In the darkness of the Pit of Really Unpleasant things, Ms Harrison stared. Several dozen eyes, stared back. Mostly, they seemed fascinated that anything could stare as well as they could. A Globular Thing chittered in the shadows.

‘No, no, no!’ she snapped back. ‘“Let’s all rush her at once” is not the way to go about things. Look, which of you is in charge here?’

The general silence that followed told Ms Harrison everything she needed to know. She sighed.
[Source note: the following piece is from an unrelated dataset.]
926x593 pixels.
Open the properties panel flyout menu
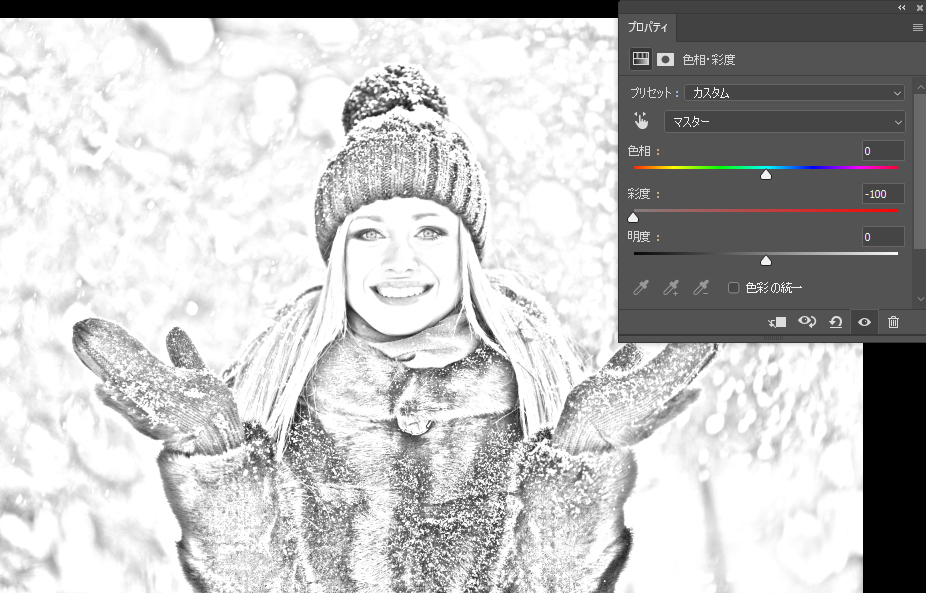click(x=917, y=28)
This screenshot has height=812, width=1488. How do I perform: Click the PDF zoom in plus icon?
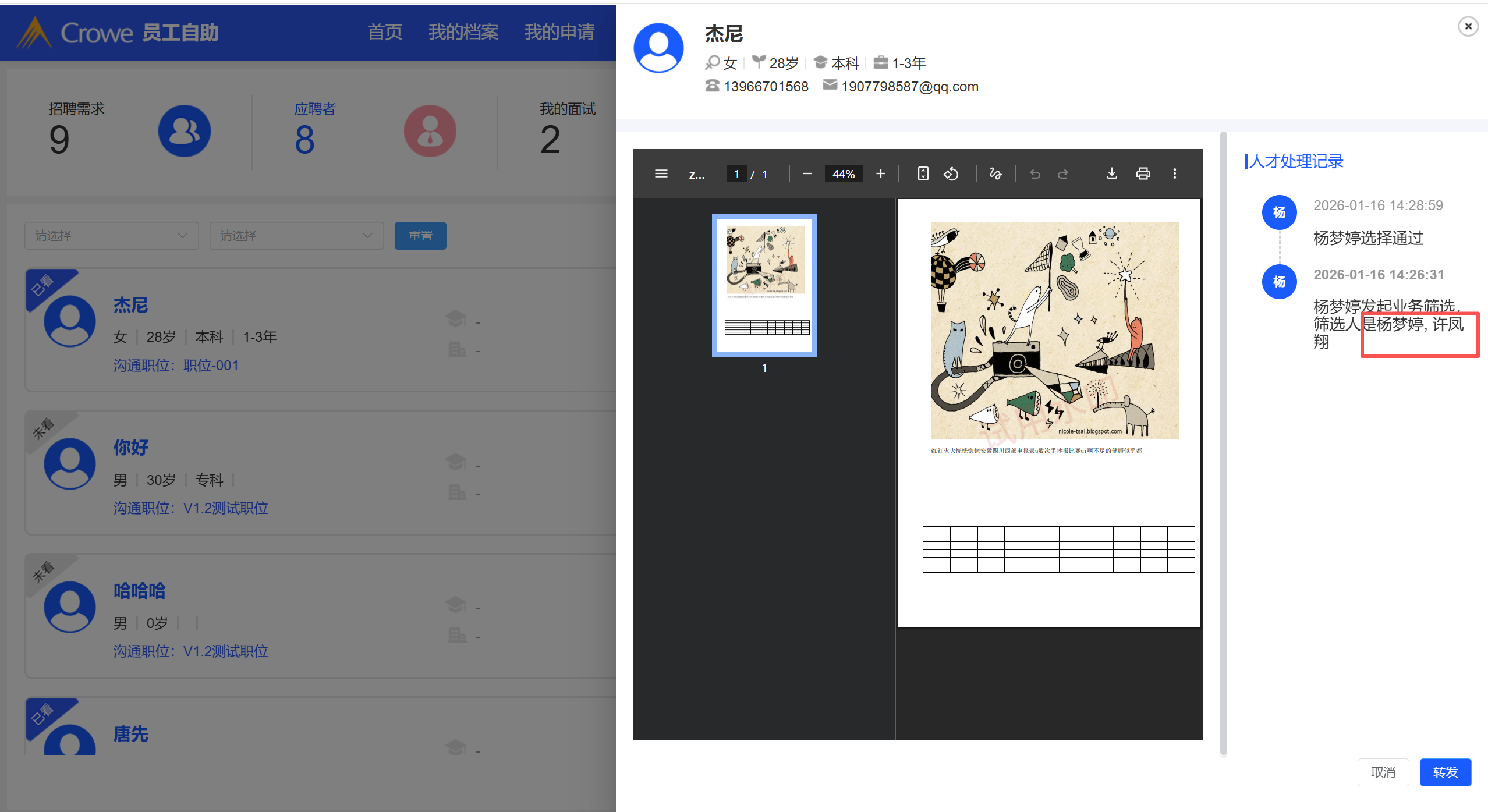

‘Then it seems I’ll have to start at the beginning. Right, lesson one: role definitions and organizational structures…’

* * *


Stuart Sharp is a writer and medieval historian currently living in East Yorkshire. His fantasy writing has appeared in Bewildering Stories, Semaphore, and Aphelion. His urban fantasy novel Searching is published by Double Dragon Publishing.

What advice do you have for other fantasy writers?

They say that literary fiction holds a mirror up to life. Fantasy still does the same thing. It just happens to be one of those distorting mirrors you get at fairgrounds. The fantastic elements create enough distance to let you write freely, or they provide amplifications of things, but they're not an end in themselves. To put it another way- it's not about the goblins.